His father, an antiquarian book collector, had his clothes made in London, and his mother would buy hers from Christian Dior. 'In those days, you could buy the fabric and pattern from the couture house and then have it made to measure by your own dressmakers,' he says.

Those early experiences of good taste and refined living came to the fore in his collections. 'I remember when I was 18, one night before Christmas, my mother wore one of the earliest Yves Saint Laurent toreador jackets with a black skirt and white shirt,' he says.

Both his parents died when he was 18. He witnessed the dissolution of his family and home, abandoned his architectural degree and took off to travel the world alone for 10 years.

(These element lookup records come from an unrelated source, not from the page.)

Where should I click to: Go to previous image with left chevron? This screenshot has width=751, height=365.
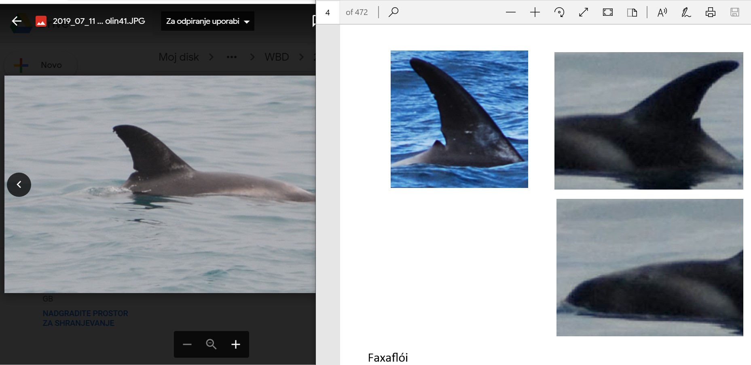pyautogui.click(x=19, y=185)
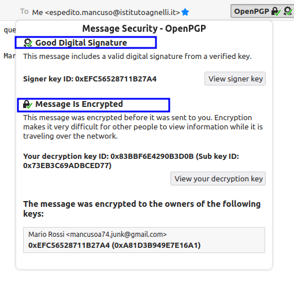294x301 pixels.
Task: Click the Signer key ID text
Action: [90, 79]
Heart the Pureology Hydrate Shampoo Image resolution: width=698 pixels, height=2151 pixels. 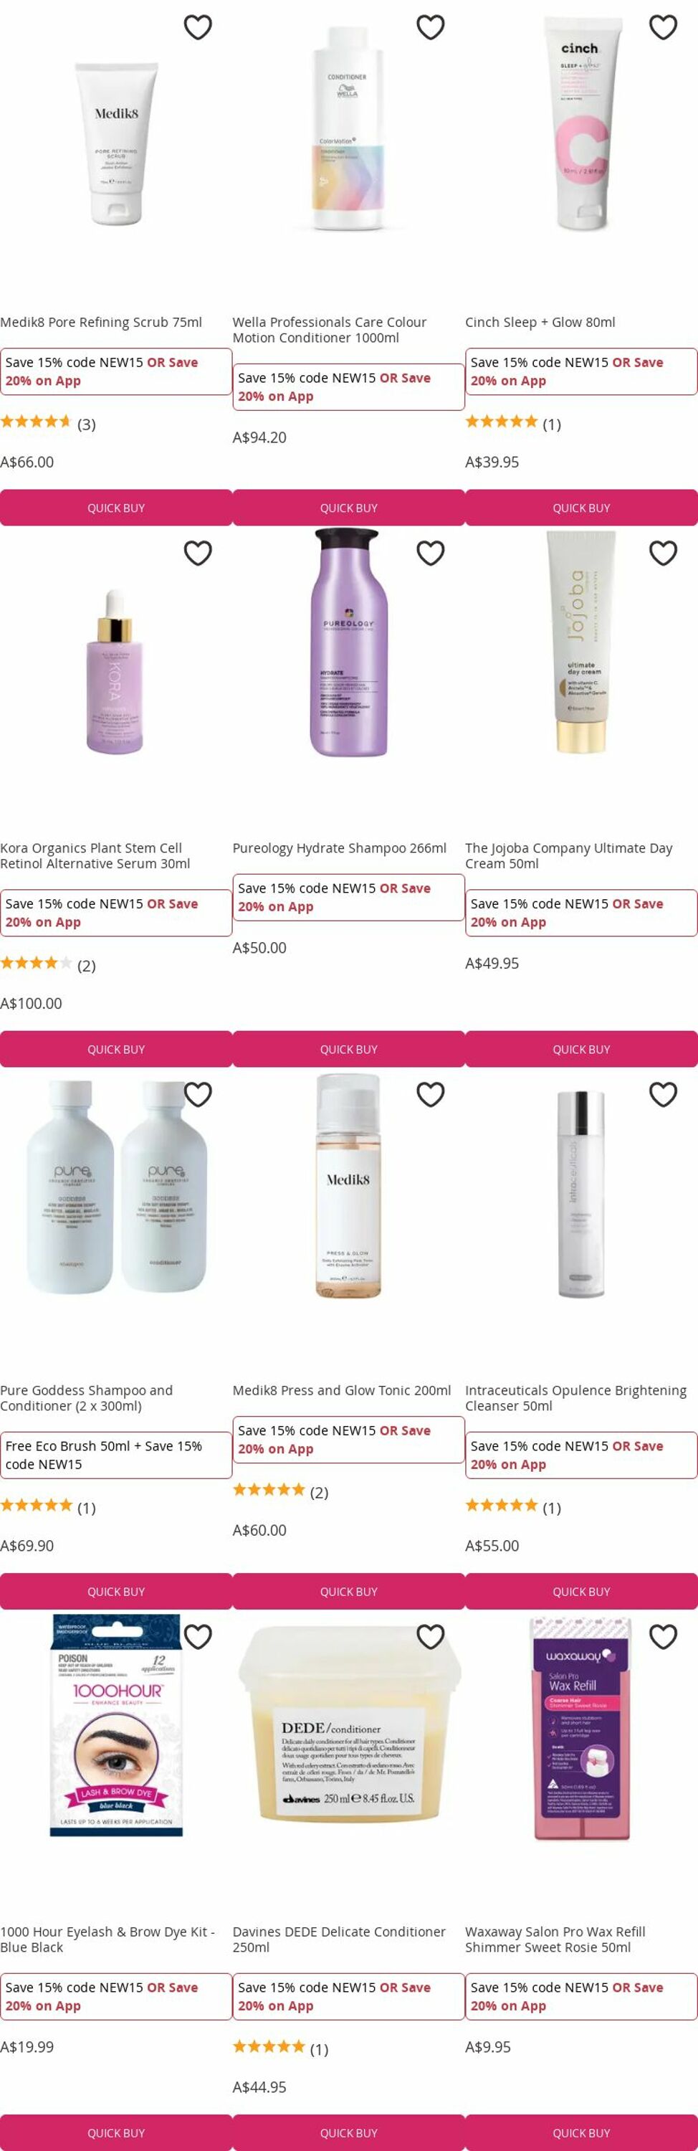click(x=431, y=553)
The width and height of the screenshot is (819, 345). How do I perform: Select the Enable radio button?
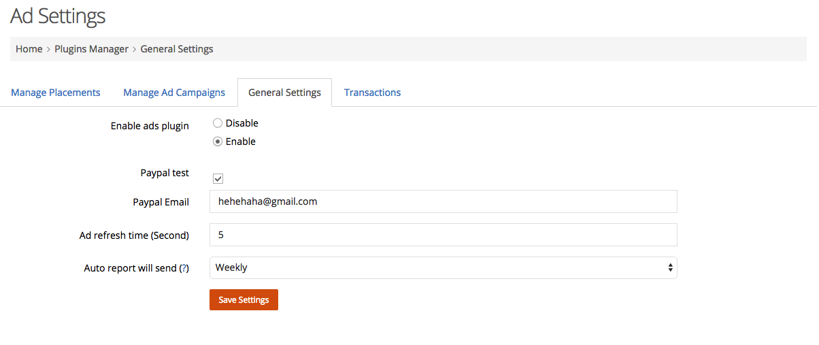point(218,142)
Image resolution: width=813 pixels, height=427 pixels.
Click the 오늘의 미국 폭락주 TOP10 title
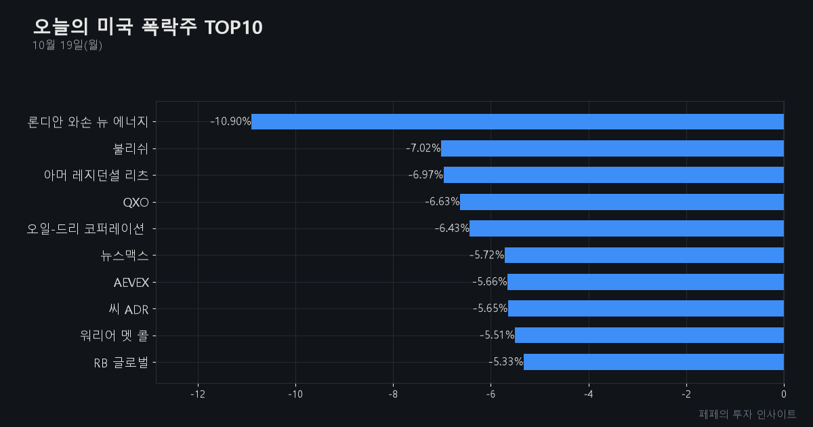pos(148,27)
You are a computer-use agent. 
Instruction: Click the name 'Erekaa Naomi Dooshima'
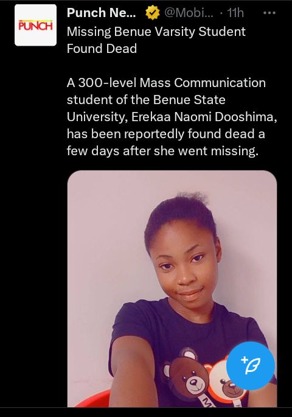pos(202,117)
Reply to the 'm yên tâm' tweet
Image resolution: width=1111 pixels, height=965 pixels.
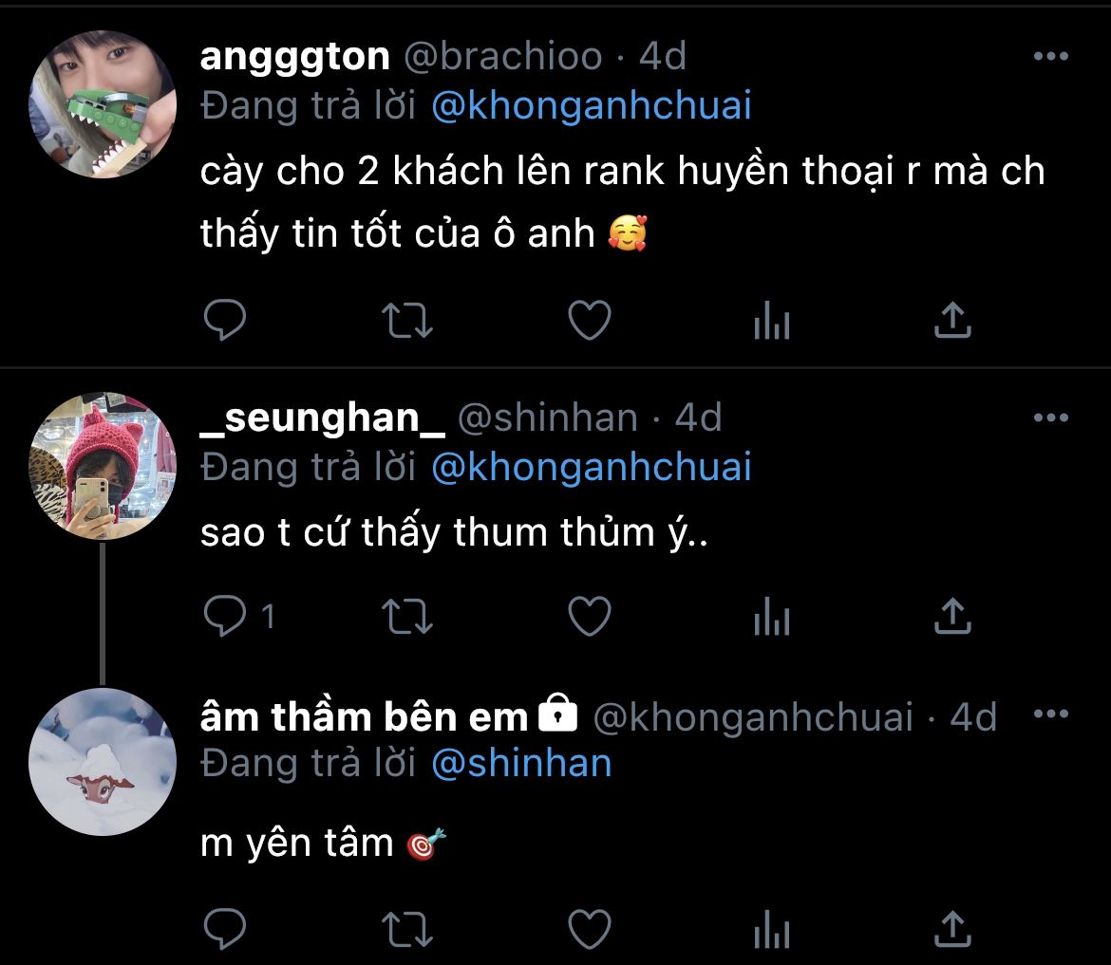click(225, 929)
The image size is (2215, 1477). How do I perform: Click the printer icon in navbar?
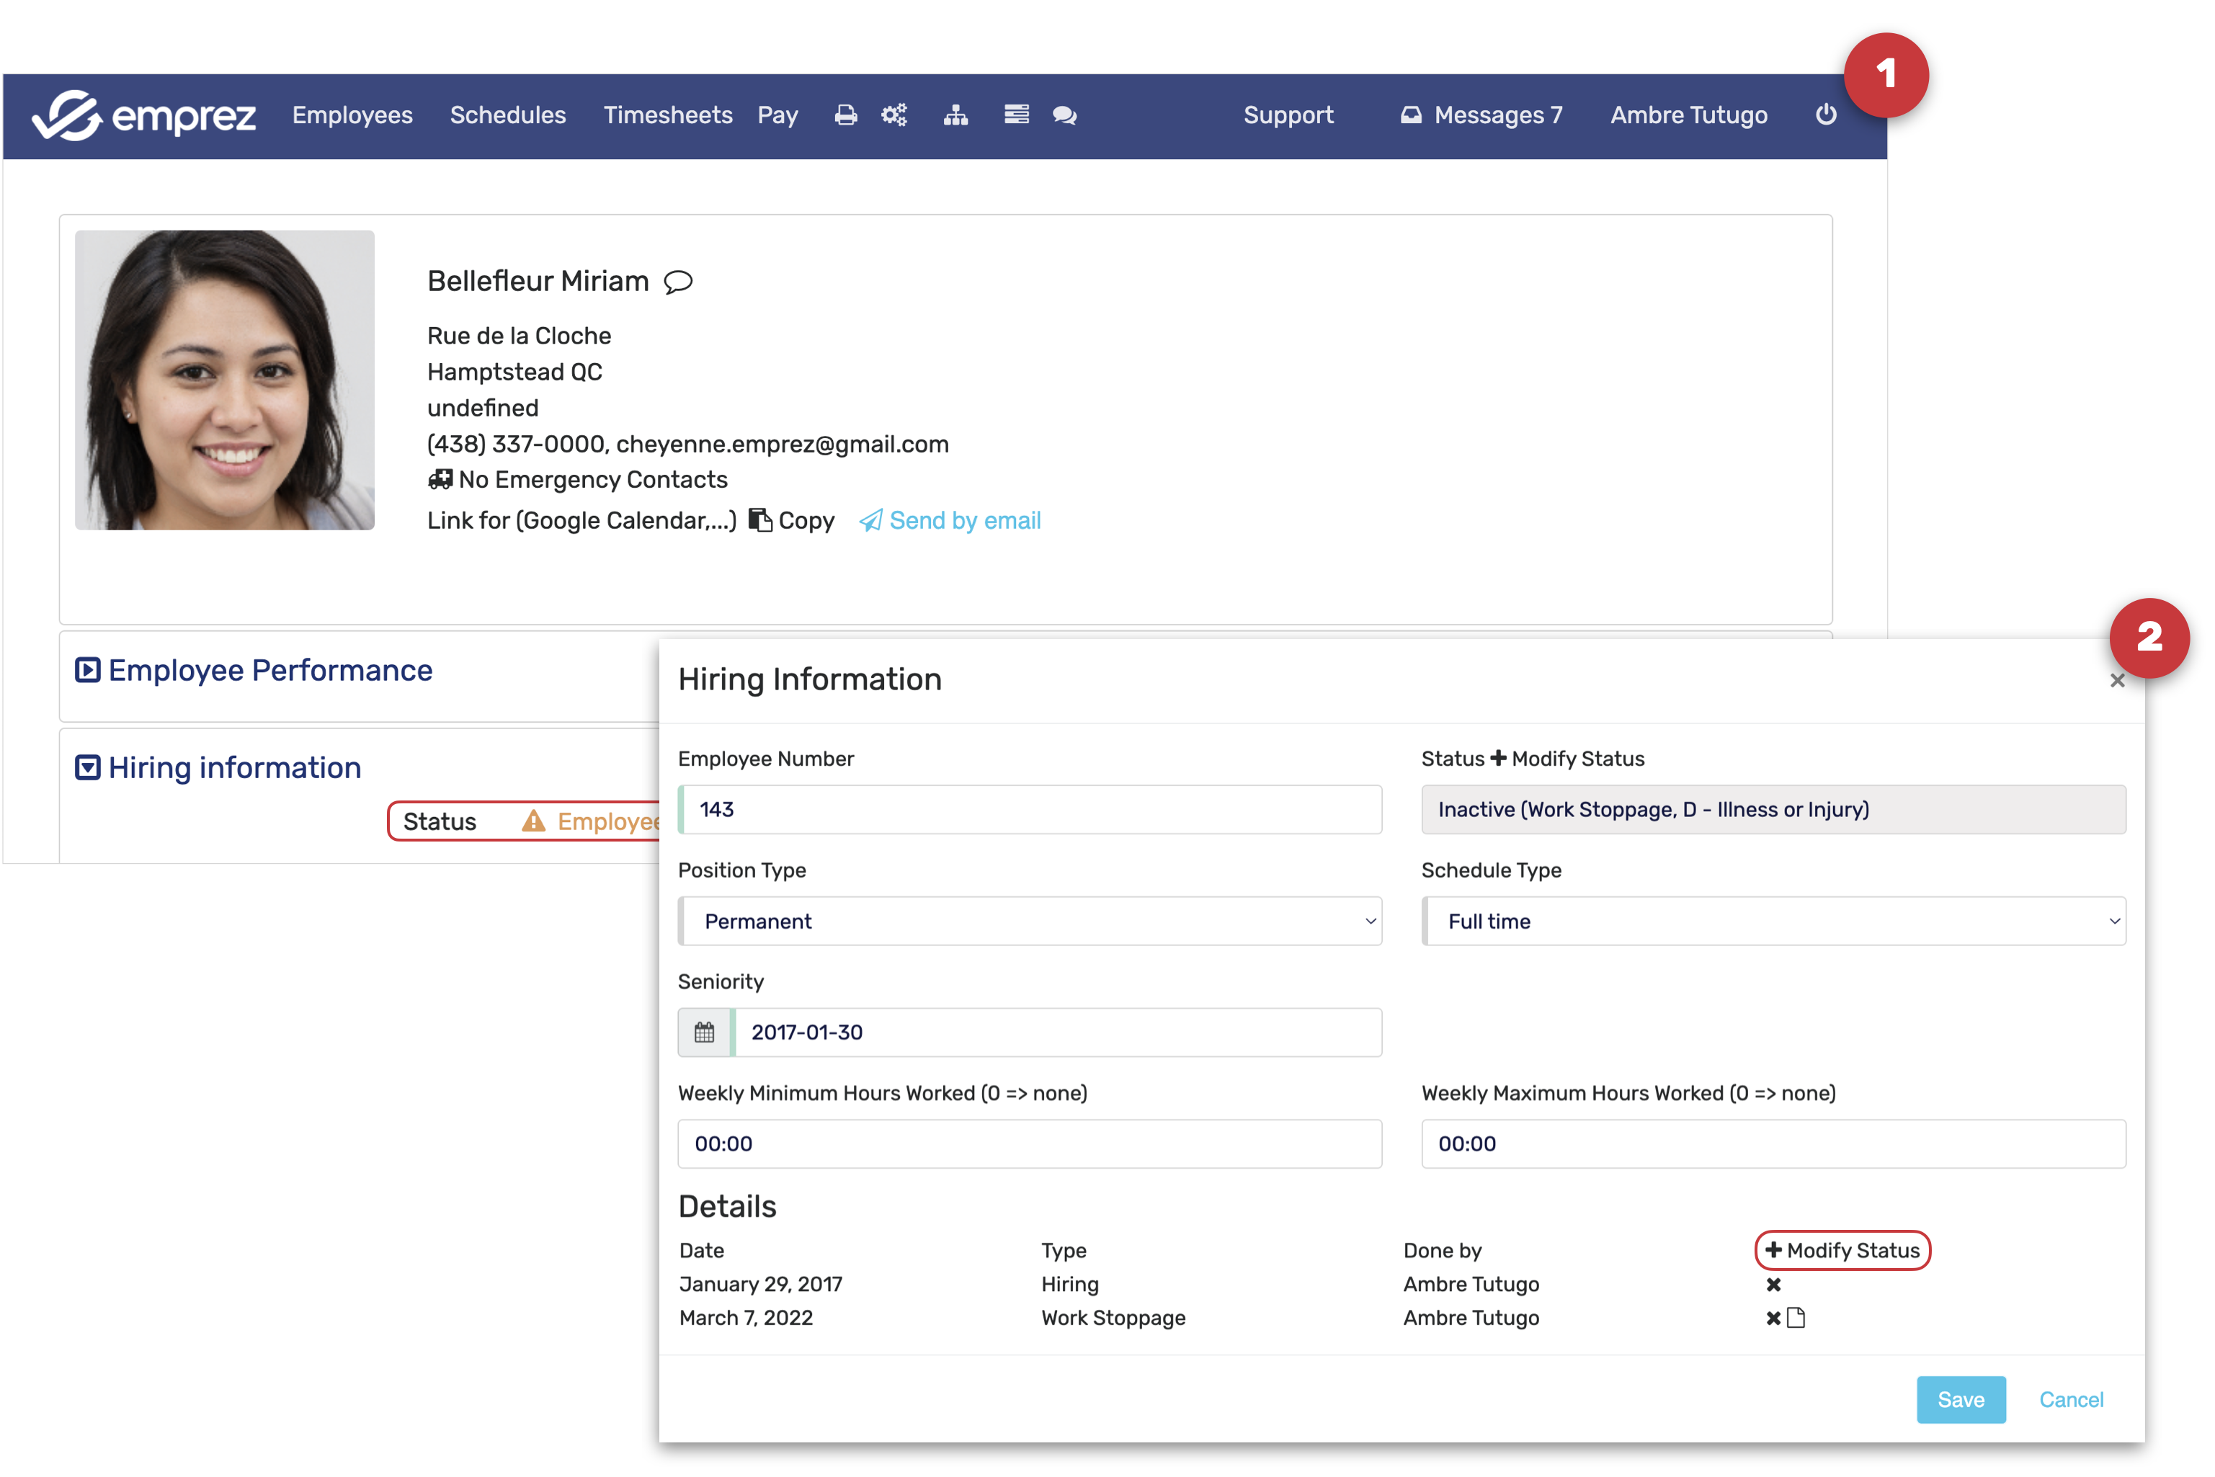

Fashion happened by accident. 'I used to go to India to buy silks to have made into shirts for me in London. I started collecting art, craft and costumes and wearing my clothes a little differently,' Gigli says. He speaks an oddly broken English for which he frequently apologises.

'A friend recommended me to Mr Dimitri in New York, an Italian tailor who was famous at the time. He rang and asked me to help build his menswear collection.'

At the same time Gigli was styling his girlfriends. 'I was putting them in men's jackets, tying sari-style fabrics underneath and covering them in ethnic jewels.'

He launched his own label in 1983: 'I didn't want to sell it in a showroom, so a friend suggested I use my home in Milan's Via Larga - it was a crazy house, like a glasshouse with floor-to-ceiling windows, and neon everywhere.'

The friend invited important retailers, including Linda Dresner from Chicago, Joan Burstein from Browns in London and Hong Kong's Joyce Ma. It sold out immediately.

His lush fabrics, rich jewel colours, elaborate beading and graceful draping captured the romantic, bohemian spirit that dominated the '90s.

Refreshingly, Gigli is devoid of vanity and egocentricity.

His fashion shows in Milan and then Paris were hot tickets, but he never appeared on the catwalk to take a bow, and he would invariably disappear for some air and a cigarette.

This modesty was demonstrated in the famous 10 Corso Como boutique he opened with former close friend and muse Carla Sozzani in 1986, where he would mix his collections on the rails with clothes by other designers like John Galliano, Martin Margiela, Issey Miyake and Jean Paul Gaultier.

'That, for me, is the freedom of fashion. When you buy a piece it has this kind of balance - you can keep it for a long time and mix and match it with what ever you like.'

His wife, Lara, has a huge collection of his dresses. 'She mixes all the pieces from different periods.' he explains.

Despite not having a collection, his creative workload has included projects in the film world with British director Peter Greenaway, with the great choreographer Merce Cunningham and musician Jean Michel Jarre. He has designed for operas and exhibitions, including the display for 'China: At the Court of the Emperors' at the Palazzo Pitti in Florence four years ago.

He has other accessory projects too, but Joyce is a welcome return to the frontline for one of fashion's great romantics, proving he is as relevant today as he was in the '90s.